The goose is cooked. In a move that should surprise no one, U.S. News & World Report’s Paul Bedard is going to work for the Washington Examiner. For one thing, Bedard has loved showering praise on the publication. For another, his new boss, Stephen Smith, is also his former colleague.
But who knew he was a goose hunter?
See Smith’s glowing memo…
I’m delighted to announce that Paul Bedard, author of “Washington Whispers” at U. S. News & World Report, is joining The Washington Examiner on January 30 as a columnist for our online and print editions.
In his nearly 14 years writing Whispers, Bedard has turned the column into must reading for people interested in what’s going on behind the scenes in Washington. He has built a large following on the Internet, which will be amplified by daily columns in our newspaper.

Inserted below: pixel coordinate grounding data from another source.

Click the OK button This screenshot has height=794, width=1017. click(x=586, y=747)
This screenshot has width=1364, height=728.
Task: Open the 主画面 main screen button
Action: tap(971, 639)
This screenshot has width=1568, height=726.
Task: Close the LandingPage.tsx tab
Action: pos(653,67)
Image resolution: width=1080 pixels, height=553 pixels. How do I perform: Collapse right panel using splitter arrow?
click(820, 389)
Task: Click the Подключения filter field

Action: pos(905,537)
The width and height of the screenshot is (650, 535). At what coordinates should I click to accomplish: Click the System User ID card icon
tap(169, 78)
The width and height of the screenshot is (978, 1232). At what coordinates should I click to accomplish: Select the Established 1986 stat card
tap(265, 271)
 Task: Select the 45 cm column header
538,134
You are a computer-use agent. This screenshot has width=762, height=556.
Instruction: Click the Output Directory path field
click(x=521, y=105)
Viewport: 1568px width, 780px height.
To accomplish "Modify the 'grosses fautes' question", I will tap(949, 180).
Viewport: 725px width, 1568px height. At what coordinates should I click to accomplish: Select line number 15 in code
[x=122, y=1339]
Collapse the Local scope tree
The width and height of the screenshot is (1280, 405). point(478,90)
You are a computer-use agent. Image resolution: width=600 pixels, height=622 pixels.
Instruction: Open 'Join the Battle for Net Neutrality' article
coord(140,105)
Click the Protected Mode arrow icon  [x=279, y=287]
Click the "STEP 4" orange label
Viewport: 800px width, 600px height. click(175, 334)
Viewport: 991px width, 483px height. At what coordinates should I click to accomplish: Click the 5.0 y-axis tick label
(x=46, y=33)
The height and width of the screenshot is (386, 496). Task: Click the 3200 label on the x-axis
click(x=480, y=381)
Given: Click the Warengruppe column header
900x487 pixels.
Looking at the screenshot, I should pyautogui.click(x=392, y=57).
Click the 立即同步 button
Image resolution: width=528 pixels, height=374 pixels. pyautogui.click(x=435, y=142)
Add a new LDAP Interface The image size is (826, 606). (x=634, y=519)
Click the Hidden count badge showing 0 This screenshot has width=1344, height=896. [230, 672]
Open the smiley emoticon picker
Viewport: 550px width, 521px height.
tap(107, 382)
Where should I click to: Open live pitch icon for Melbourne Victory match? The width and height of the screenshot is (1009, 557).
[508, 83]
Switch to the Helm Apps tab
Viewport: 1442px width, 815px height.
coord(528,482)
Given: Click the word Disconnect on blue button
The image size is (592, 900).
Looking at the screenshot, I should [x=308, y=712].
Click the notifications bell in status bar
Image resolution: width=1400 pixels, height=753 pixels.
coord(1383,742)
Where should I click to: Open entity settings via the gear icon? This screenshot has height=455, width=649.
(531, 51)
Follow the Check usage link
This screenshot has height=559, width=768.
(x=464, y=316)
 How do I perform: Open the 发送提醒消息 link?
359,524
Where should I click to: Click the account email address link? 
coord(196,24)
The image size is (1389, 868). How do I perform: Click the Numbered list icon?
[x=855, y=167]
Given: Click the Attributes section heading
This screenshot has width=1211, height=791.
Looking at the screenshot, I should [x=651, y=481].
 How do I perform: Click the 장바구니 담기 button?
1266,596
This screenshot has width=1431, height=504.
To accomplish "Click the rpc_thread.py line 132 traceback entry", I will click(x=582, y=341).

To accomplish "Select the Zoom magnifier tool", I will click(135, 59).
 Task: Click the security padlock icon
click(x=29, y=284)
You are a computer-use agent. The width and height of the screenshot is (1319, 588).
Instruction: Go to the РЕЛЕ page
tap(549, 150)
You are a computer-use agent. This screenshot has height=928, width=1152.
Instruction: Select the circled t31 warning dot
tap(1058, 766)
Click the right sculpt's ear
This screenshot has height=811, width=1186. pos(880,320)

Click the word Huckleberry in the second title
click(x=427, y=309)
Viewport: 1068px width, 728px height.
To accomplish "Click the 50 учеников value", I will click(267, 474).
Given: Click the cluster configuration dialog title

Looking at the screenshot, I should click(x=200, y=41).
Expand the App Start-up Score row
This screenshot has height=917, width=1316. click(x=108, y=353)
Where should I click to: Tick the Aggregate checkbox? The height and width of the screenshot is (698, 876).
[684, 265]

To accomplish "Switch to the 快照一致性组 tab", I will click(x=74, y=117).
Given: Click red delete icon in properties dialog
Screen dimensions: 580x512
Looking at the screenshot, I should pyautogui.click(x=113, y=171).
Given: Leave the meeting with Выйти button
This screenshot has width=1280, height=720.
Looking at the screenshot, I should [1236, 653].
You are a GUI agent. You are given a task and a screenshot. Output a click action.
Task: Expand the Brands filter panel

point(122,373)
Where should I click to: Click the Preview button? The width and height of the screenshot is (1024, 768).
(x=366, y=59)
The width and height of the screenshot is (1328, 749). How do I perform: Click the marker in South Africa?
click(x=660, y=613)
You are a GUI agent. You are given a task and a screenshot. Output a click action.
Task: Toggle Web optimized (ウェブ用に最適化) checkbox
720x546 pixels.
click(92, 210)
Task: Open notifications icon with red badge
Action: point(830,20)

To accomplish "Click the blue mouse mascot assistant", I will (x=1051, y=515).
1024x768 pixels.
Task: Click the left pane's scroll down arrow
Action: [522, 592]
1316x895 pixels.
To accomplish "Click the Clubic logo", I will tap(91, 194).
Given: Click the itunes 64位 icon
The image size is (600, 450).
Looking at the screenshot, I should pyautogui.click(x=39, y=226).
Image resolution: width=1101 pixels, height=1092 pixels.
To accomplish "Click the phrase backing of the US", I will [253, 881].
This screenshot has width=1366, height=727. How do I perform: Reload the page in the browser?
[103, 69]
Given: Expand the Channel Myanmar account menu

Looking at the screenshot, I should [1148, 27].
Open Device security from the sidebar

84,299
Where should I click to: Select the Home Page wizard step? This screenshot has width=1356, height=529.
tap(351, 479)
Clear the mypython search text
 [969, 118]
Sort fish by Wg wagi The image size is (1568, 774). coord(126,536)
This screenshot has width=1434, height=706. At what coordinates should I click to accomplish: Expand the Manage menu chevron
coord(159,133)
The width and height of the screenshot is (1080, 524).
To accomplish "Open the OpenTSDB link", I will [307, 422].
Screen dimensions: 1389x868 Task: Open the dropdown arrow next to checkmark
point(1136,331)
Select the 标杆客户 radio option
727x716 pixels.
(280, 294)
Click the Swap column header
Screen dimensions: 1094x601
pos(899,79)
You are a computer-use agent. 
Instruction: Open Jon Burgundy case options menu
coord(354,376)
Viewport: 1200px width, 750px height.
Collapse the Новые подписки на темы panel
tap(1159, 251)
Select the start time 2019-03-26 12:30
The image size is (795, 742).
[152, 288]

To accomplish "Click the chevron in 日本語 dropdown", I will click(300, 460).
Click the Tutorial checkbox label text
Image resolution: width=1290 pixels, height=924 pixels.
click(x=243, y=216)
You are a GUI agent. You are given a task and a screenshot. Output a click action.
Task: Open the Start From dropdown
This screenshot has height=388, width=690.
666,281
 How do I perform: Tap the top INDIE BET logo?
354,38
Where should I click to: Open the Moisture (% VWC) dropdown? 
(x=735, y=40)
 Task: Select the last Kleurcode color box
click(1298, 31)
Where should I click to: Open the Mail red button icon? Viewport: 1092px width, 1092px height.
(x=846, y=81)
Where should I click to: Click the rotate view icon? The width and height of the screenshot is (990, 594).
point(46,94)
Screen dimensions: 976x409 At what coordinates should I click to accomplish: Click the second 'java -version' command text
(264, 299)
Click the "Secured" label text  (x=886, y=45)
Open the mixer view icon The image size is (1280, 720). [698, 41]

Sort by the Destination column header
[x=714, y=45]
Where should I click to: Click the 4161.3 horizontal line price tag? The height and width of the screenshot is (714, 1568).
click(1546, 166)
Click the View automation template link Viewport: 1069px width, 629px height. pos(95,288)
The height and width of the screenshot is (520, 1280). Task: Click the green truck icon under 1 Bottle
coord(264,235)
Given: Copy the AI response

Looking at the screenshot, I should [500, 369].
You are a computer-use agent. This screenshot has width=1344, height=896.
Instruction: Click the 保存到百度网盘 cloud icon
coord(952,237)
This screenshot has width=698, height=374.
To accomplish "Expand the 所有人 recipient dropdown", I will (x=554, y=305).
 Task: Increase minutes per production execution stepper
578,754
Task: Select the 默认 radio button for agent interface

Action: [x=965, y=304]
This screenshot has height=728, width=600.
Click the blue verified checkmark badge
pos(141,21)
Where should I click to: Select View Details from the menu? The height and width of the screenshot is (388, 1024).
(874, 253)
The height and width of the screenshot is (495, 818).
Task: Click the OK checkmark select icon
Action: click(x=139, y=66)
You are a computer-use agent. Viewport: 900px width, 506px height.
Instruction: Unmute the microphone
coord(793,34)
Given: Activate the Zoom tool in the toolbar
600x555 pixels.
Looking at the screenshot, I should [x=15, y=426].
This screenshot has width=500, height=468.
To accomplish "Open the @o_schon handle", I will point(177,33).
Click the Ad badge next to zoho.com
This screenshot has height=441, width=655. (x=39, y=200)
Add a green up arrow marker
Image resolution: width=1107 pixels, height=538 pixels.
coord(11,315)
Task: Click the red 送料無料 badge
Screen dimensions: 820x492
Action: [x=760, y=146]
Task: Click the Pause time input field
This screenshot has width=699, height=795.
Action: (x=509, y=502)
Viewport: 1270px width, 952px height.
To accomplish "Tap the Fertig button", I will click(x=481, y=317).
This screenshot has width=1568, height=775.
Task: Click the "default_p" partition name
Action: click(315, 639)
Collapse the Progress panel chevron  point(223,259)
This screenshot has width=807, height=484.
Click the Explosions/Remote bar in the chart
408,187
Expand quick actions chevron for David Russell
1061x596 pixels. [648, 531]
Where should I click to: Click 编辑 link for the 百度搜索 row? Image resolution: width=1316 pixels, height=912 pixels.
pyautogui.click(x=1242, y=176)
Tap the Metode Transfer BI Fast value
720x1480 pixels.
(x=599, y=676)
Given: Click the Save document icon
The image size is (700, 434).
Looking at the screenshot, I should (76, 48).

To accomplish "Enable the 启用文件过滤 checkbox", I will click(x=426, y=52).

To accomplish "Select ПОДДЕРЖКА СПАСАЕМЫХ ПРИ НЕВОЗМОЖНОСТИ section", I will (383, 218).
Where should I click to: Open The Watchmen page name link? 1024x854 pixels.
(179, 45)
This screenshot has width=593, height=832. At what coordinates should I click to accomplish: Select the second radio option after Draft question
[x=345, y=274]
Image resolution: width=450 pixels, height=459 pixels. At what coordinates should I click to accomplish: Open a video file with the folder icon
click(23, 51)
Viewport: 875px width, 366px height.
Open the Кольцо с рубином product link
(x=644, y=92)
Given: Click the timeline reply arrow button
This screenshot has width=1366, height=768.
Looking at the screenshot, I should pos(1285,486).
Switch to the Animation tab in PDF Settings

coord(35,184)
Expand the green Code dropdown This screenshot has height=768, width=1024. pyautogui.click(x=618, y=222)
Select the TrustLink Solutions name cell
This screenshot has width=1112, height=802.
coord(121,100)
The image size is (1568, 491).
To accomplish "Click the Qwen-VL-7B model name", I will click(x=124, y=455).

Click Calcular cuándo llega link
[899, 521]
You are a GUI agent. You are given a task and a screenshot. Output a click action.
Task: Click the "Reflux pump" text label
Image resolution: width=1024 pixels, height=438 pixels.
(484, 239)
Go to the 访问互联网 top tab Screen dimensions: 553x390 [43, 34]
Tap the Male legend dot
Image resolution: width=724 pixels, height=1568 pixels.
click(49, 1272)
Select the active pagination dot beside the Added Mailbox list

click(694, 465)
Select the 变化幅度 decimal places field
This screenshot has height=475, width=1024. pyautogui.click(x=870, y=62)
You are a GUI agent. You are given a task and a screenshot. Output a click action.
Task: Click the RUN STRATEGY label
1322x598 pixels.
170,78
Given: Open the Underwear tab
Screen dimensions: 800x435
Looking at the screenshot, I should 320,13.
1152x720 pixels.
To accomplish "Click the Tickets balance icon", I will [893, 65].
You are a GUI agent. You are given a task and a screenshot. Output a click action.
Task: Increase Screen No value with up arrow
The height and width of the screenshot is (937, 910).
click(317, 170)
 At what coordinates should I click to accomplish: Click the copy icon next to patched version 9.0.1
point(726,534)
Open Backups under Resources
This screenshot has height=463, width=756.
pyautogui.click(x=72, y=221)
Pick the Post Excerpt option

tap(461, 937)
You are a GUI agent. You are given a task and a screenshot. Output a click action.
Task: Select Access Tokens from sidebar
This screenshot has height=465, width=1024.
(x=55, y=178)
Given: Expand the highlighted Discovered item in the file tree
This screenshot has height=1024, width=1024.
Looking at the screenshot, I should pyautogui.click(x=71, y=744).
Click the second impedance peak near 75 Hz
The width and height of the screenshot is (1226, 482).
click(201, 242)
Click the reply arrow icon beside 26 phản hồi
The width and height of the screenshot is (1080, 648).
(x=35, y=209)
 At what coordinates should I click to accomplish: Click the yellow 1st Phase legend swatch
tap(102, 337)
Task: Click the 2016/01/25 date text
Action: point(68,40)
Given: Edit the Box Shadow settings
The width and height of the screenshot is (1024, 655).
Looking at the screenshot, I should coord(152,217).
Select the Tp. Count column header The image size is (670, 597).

Bedard took over the magazine’s premiere political column in 1998, mixing news scoops (a recent item reported that Labor Secretary Hilda L. Solis drove a car made in Canada, not in the U.S., as she claimed) and lighter exclusives (the White House keeps a backup turkey in case the lead bird keels over before the President can pardon it on Thanksgiving).
Prior to U.S. News, Bedard spent 10 years as White House correspondent at the Washington Times, breaking stories such as the existence of the stealth bomber and how then-Vice President George H.W. Bush was considering a young Indiana senator named Dan Quayle to be his running mate.
Before that, Bedard was a co-editor of Defense Week, worked for States News Service in Washington, and covered politics, education and the annual muskrat skinning championship at the Salisbury (Md.) Daily Times.
He is a 1980 political science graduate of George Washington University and served a year as House page for former Rep. James Symington of Missouri.
He’s an avid deer and goose hunter and fly fisherman who lives in western Loudoun County with his wife Michele and daughter Maddy.
As a former colleague of Paul’s at U.S. News, I am especially pleased that he’s coming to the Examiner. He has as many sources as anyone in town, and he practices the old-fashioned newspaper virtues of accuracy, fairness, and clarity.
Please join me in welcoming him aboard.